The genetics of race among other lies you’ve been told

I was in my 2nd year of medical school when I jumped into a heated Facebook discussion with my consultant about using race as a proxy to stratify and diagnose patients in Malaysia. The trigger for the discussion was slightly unconventional – a TED talk by the race activist, Dorothy Roberts and my time spent studying the sociology of race and ethnicity during the summer of 2017 at Sussex. Rightfully, my consultant and several friends pointed out the flaws in my argument of outright discrediting the influence of race on health. At that time I was confused, disheartened and angry but I believe I’ve formed a more nuanced understanding of this topic which I hope to share here. Here are some facts that you should know about race, genes and health.

  • Genetic variation among humans do not cluster by racial groups i.e. there is no such thing as Malay genes, Chinese genes or Indian genes

Let’s look at our DNA (smallest units of genes) at the macro-level. Picture three colleagues of different races, one who is Malay, another who is Chinese and a third, Indian. Immediately, physical differences between these three individuals would jump out at you. With these physical differences (phenotype), it surely must also mean that the genetic make-up of the individuals (genotype) are different, right? The answer is a clear NO but the confusion is understandable.

The Human Genome Project which was completed over 3 decades ago have shown us that we humans are all 99.9% genetically identical. Our variation accounts for the 0.1% difference and this small difference shows NO racial or geographical clustering. In fact, it has been shown that there is more genetic variation between two individuals of the same race compared to two individuals of different races. That’s right – me, a Malaysian Indian with South Indian ancestry is more likely to be genetically alike when compared to a Malaysian Chinese than another Malaysian Indian.

Here’s an example of a case study by Dr. Vivian Chou (shorturl.at/ajBD3/) to illustrate this concept.

  • Single Nucleotide Polymorphisms (SNPs) can be predicted based on ANCESTRY (not race)

Although at the macro-level (in terms of alleles), there may not be clustering of variations within populations, in the micro-level (in terms of small changes in sequences of nucleotides known as SNPs), there can be clustering of variations of SNPs based on ancestry and geographical location. Most of these SNPs (which is the basis for popular DNA tests that determine your “ancestral origins”) carry no clinical significance but a small number can cause diseases.

These are mostly rare genetic diseases that cluster in people of certain ancestry and geographical locations as a result of gene flow. For example, sickle-cell anaemia which is caused by the mutation of one DNA sequence is common among people of Afro-Carribean ancestry due to the selection pressure exerted by malaria. The same concept applies to other diseases like Tay-Sachs disease and the Ashkenazi-Jews or Thalassaemia and South-East Asians. There are extensive databases for SNPs that affect the Malaysian as well as other populations.

Note that these diseases apply to people of specific ANCESTRY or geographic location, not race which is socially defined and whose definition can change over time depending on context. Taken the fact that most SNPs are of no clinical significance and those with clinical significance don’t cluster by race, using race as a proxy to determine someone’s ancestry (instead of just asking them) can be a bit misguided. Examples of Malaysian population ancestry (simplified) taken from Halim-Fikri et. al. (shorturl.at/lvBGV) as below.

Difference between race and ancestry shown below

  • Just because race does not have a genetic basis does not mean that it does not have health consequences

Throughout my clinical training, there are many times in which I was asked to highlight a patient’s race while presenting or discussing a case.

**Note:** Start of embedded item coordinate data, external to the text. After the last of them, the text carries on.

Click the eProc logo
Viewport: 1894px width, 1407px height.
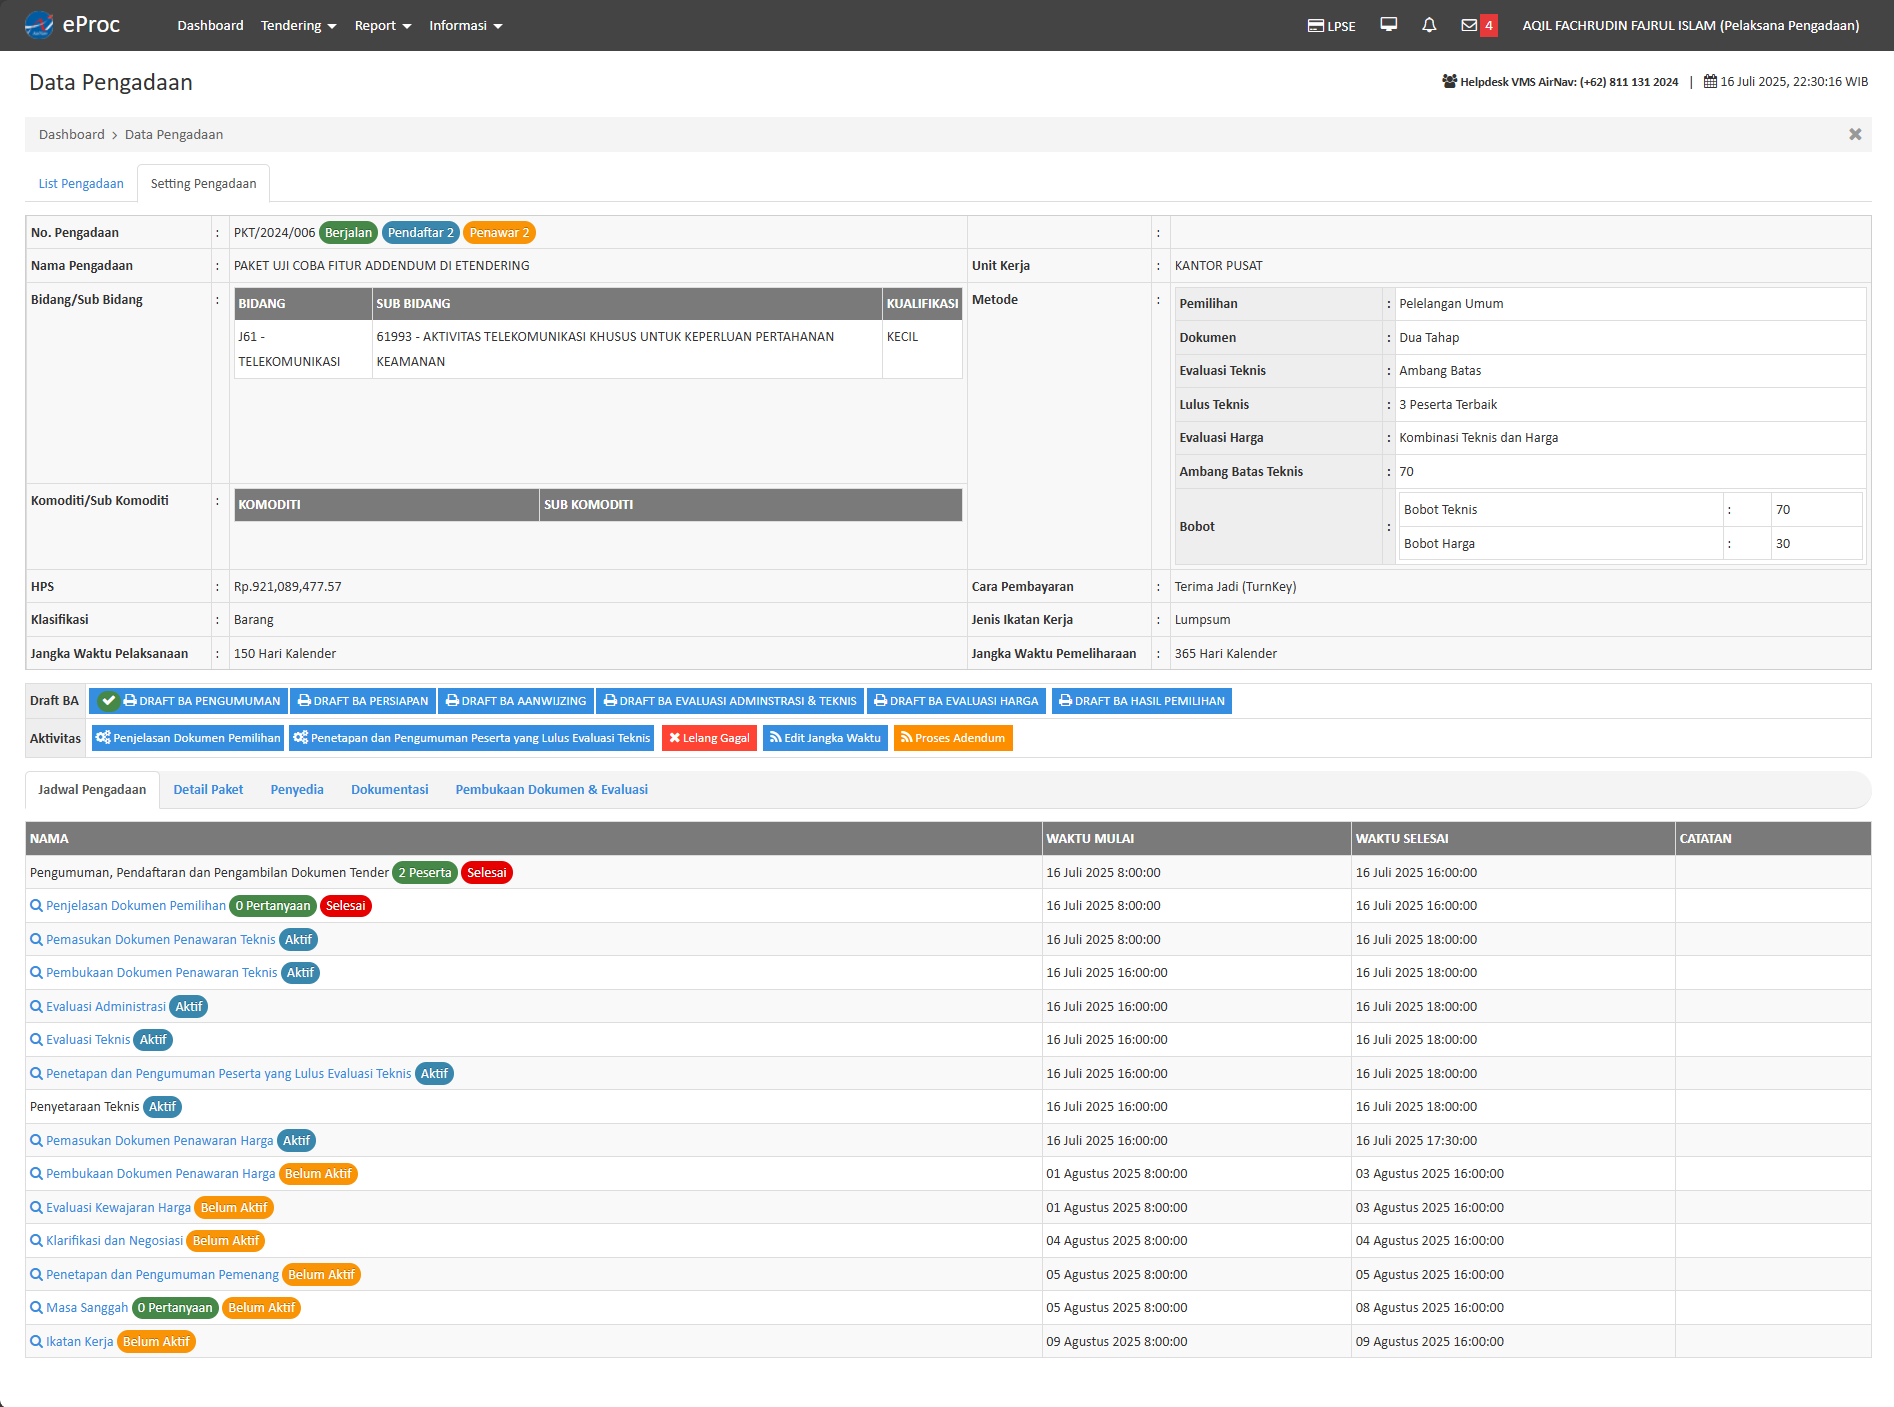(x=72, y=25)
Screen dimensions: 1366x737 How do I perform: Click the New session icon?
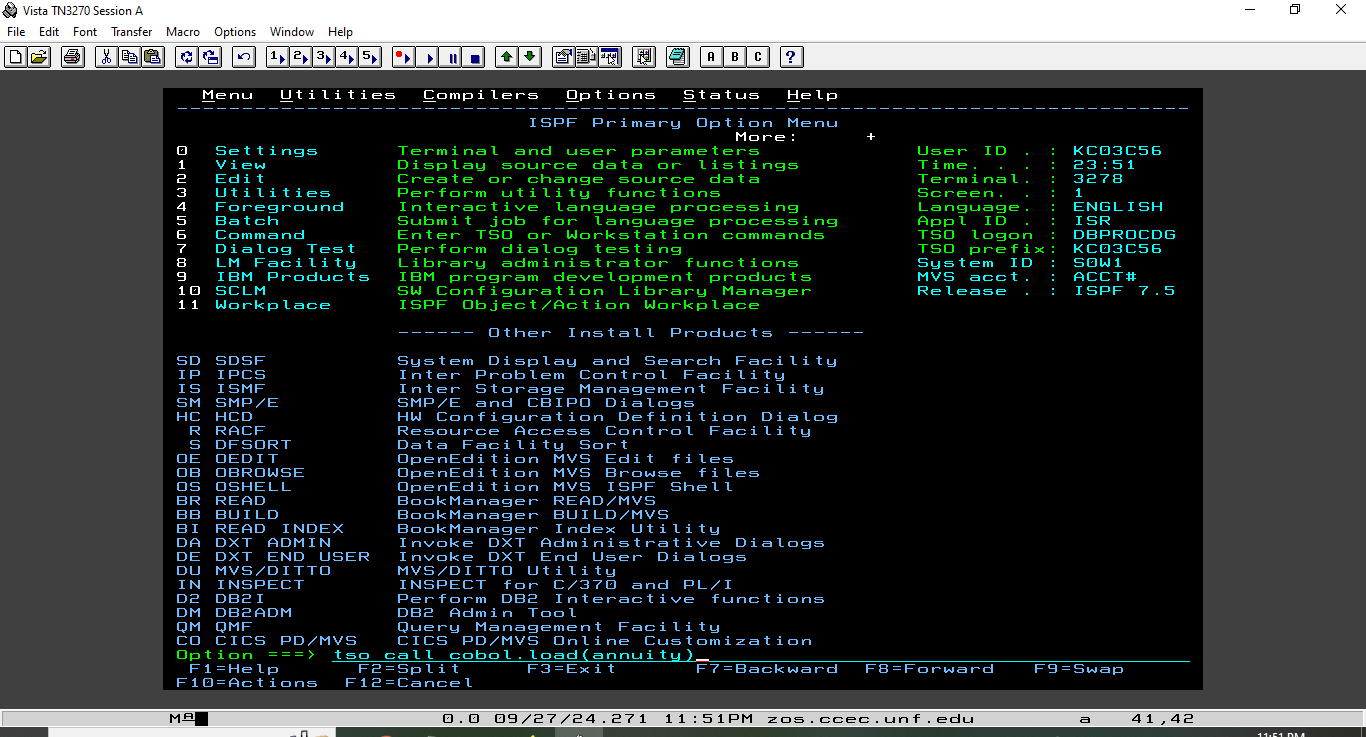[x=15, y=57]
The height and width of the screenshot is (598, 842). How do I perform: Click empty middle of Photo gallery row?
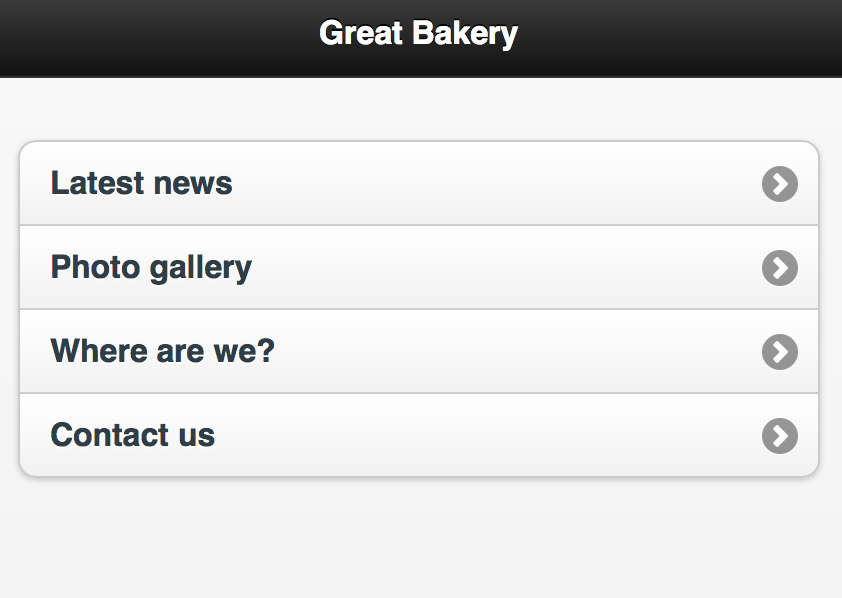500,268
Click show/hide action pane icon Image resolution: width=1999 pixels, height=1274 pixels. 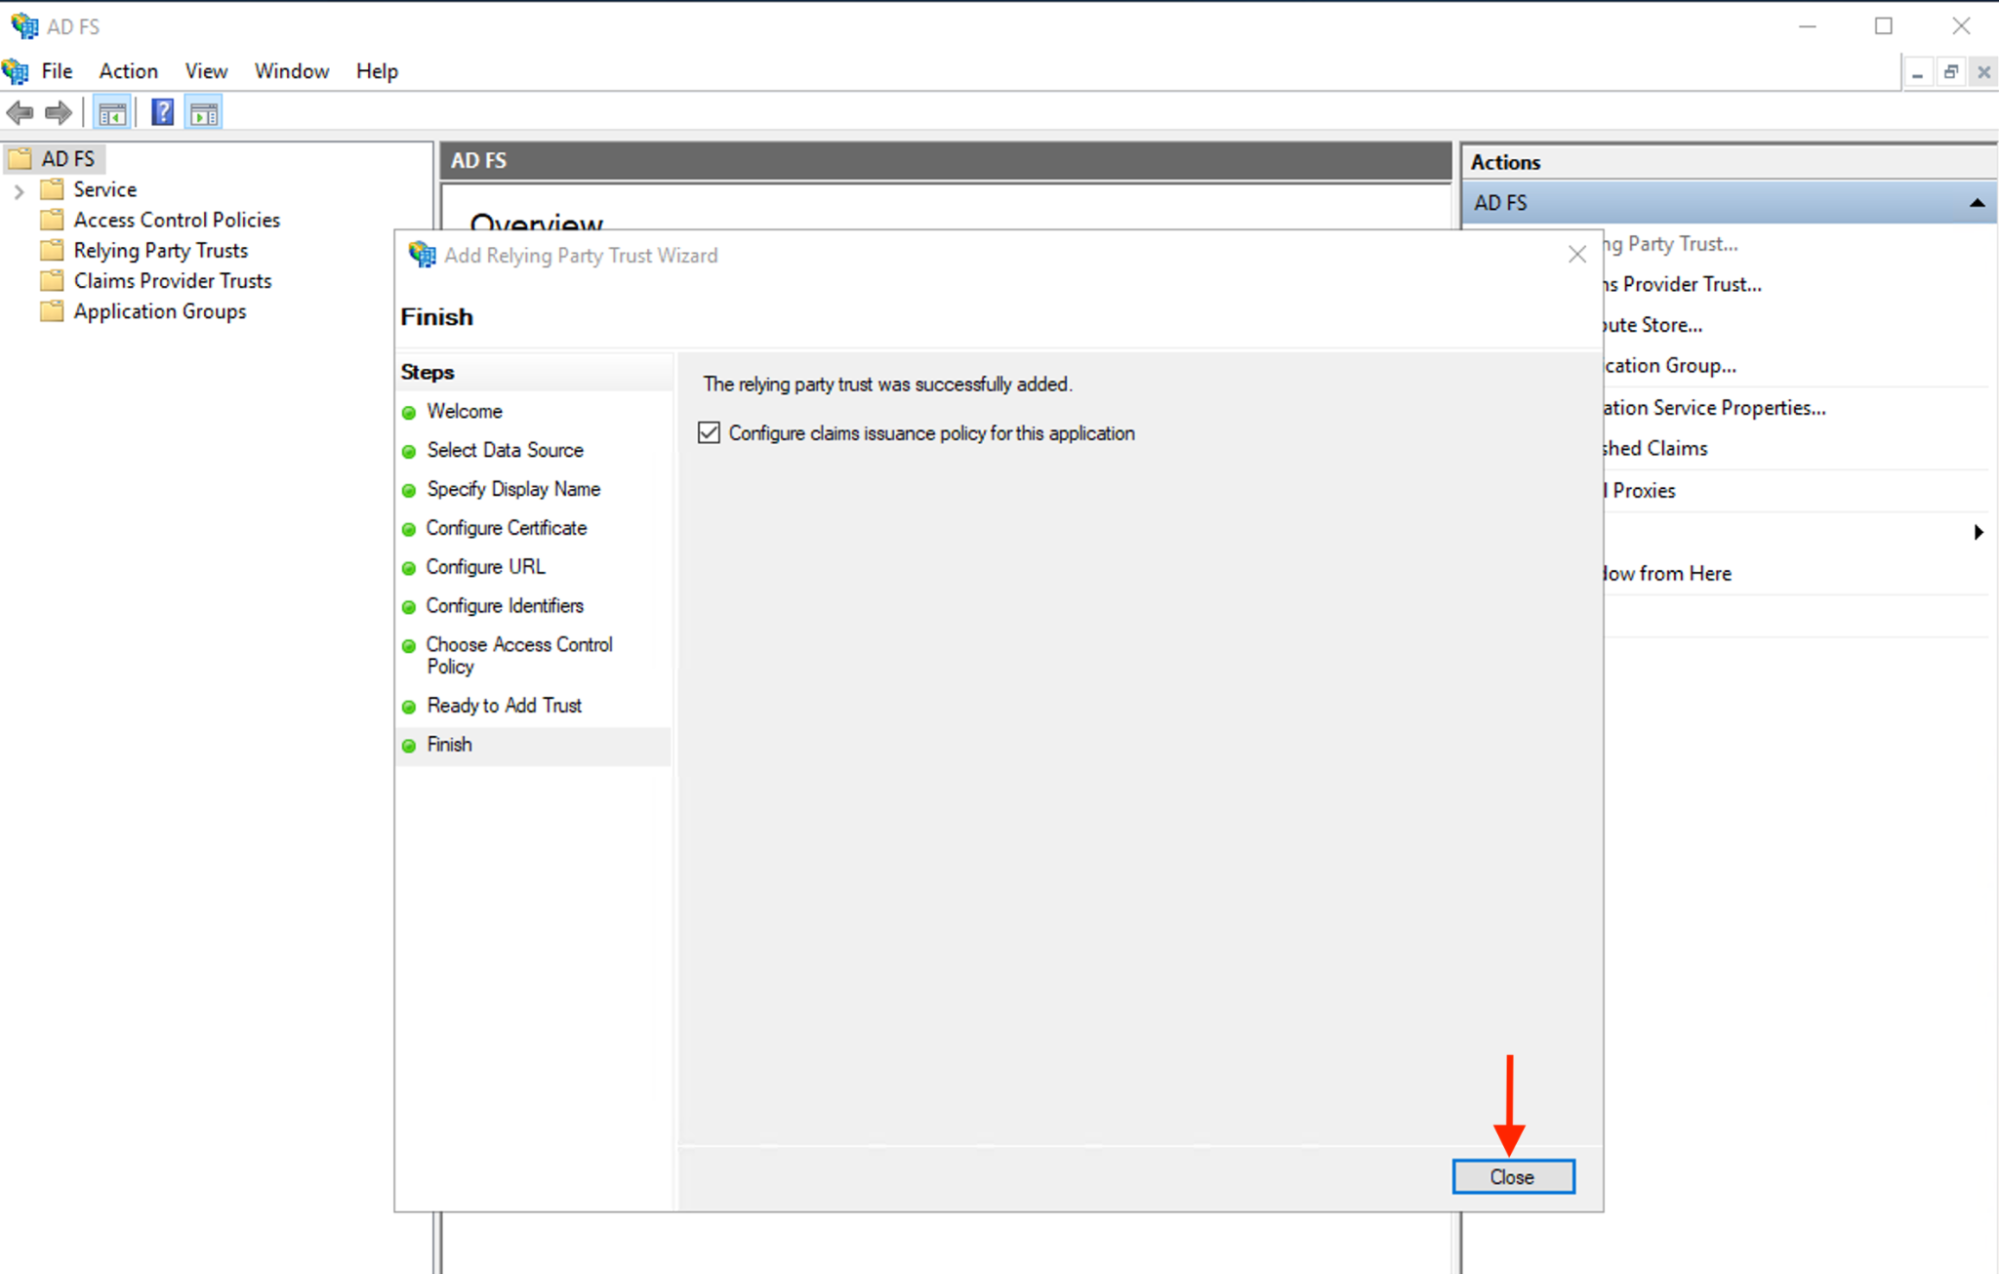coord(204,113)
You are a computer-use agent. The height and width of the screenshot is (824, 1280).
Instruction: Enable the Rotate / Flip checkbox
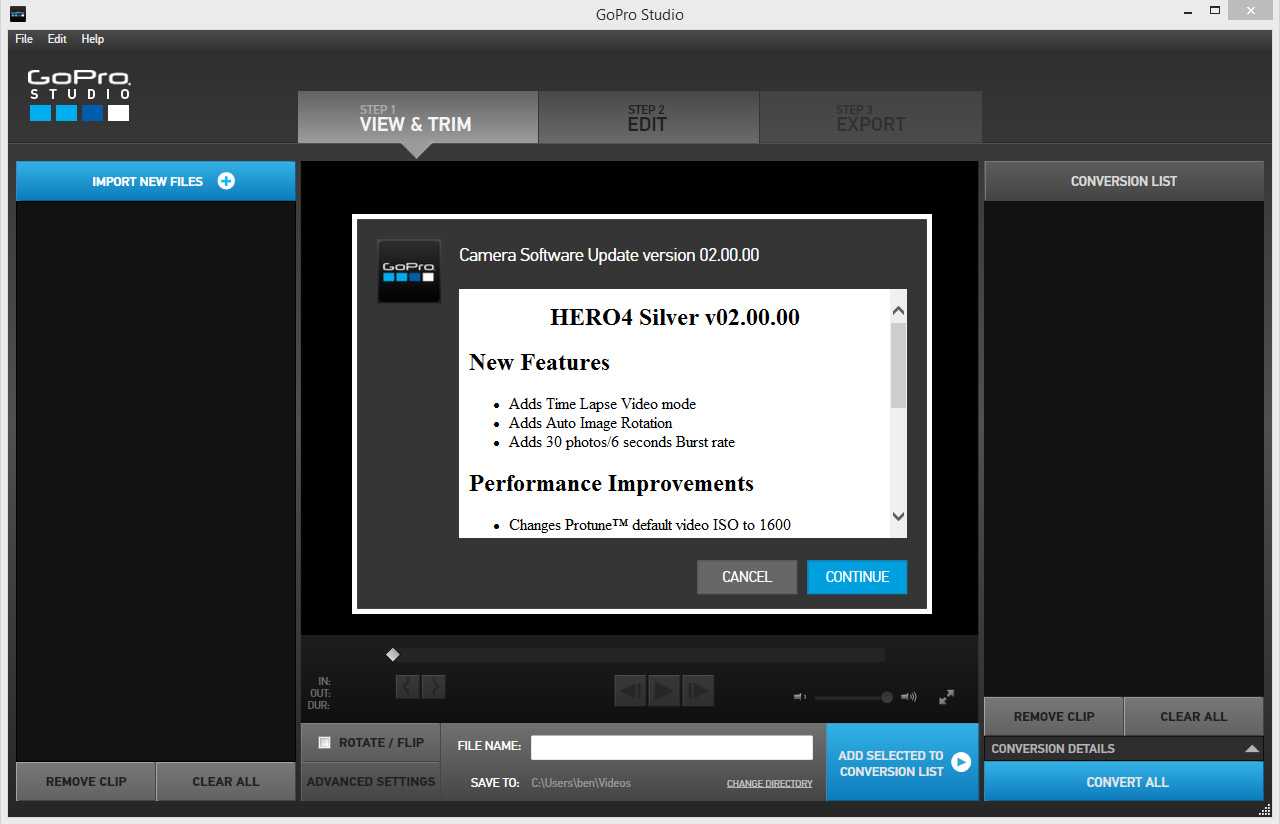tap(324, 742)
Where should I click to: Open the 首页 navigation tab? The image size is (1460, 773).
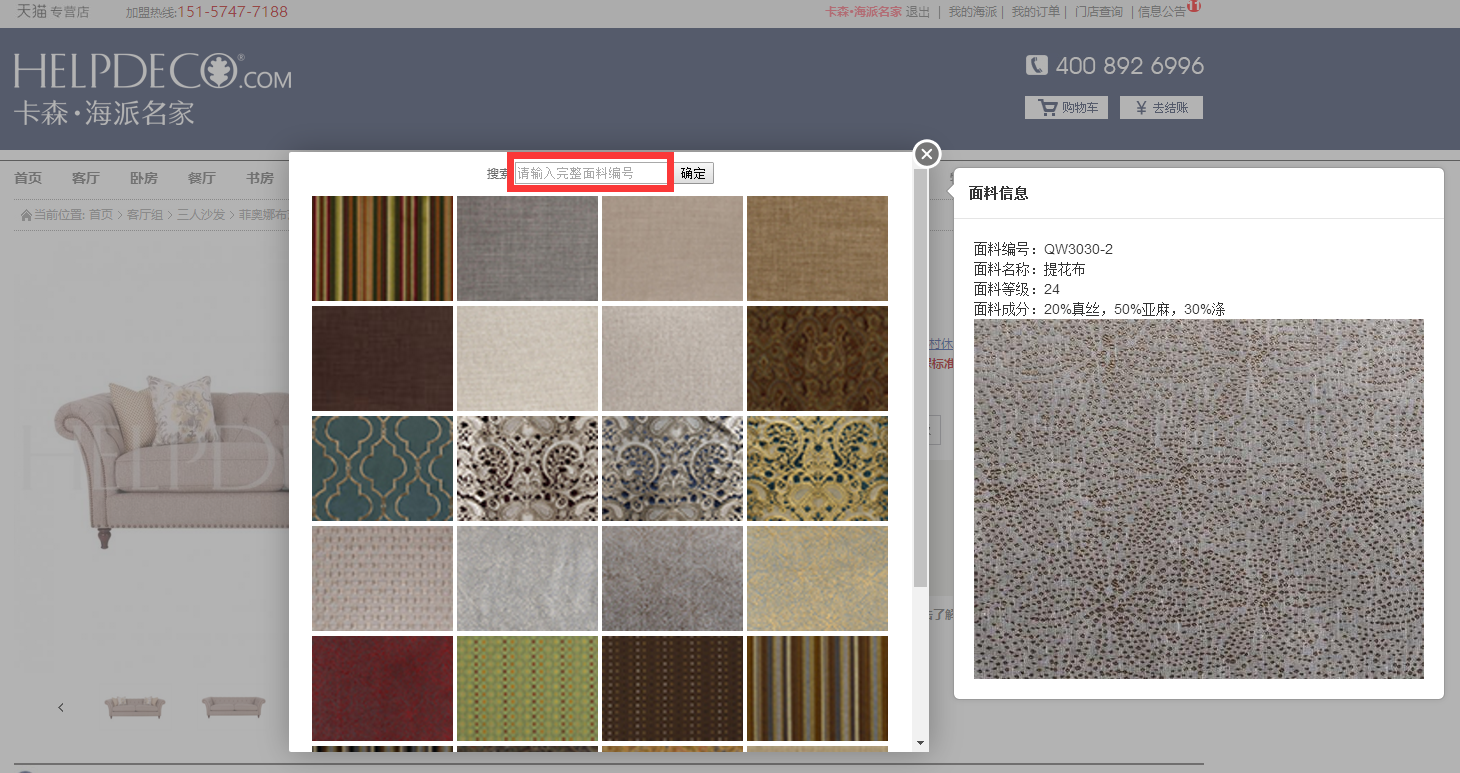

I have come to an understanding that this is expected from me not because me stating the patient’s race points towards the genetic predisposition to a disease (eg. Indian genes causing diabetes – FALSE) but instead, appreciate the social, economic and behavioural impacts of race which affects health.

People of different races are treated differently in the society. Racism which leads to a constant state of residual microstress, carrying many health risks (minority stress theory) which translates to disease prevalence, morbidity, mortality and life expectancy. Other aspects like behavioural practices (eg. betel leaf chewing and tongue cancer) can also affect health but caution must be practised against overgeneralisation.

I hope this informs you and at the same time, invites you to participate in a discussion about this common misconception (or not if you contend so). The discourse on race, especially when it concerns healthcare practices is never easy but one that we should have nonetheless.